• **WHAT YOU HAVE TO DO**
Scan the entries below and extract each line with the word "agent" in it.

MATERIAL SHOWN START

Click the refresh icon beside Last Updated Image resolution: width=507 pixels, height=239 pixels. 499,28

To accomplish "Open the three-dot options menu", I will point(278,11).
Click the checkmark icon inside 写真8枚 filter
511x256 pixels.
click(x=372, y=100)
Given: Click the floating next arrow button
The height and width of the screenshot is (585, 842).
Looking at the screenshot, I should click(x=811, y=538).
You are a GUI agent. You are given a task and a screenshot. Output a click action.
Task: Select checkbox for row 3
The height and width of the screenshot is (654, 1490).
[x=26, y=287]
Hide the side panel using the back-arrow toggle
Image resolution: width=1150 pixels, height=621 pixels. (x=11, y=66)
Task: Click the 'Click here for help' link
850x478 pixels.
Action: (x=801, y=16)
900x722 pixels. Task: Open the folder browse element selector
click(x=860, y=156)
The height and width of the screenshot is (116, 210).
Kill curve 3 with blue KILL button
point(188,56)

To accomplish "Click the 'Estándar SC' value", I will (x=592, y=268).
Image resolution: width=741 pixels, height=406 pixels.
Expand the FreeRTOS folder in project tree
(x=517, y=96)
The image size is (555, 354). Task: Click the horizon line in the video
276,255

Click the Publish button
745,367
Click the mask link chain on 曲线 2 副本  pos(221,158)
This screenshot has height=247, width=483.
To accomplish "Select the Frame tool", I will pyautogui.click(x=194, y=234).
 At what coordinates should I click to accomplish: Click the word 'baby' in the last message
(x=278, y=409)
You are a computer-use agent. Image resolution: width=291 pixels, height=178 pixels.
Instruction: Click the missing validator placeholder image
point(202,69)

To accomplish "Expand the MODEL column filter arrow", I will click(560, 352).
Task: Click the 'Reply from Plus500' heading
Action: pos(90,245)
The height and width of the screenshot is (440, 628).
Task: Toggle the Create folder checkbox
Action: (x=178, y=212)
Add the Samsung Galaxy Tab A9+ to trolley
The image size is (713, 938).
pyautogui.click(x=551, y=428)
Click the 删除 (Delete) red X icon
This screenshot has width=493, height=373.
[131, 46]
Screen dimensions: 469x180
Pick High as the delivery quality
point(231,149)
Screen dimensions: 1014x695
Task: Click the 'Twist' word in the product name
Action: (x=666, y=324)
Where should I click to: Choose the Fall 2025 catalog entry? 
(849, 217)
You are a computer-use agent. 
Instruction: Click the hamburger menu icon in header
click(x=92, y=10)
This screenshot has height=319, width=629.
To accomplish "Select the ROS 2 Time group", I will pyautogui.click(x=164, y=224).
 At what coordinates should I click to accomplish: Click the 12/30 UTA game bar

MATERIAL SHOWN END

• **ANSWER SPACE**
You are a GUI agent. You are given a task and a screenshot. Output a click action.
You are a computer-use agent. Image resolution: width=291 pixels, height=178 pixels.
You are a computer-use agent. 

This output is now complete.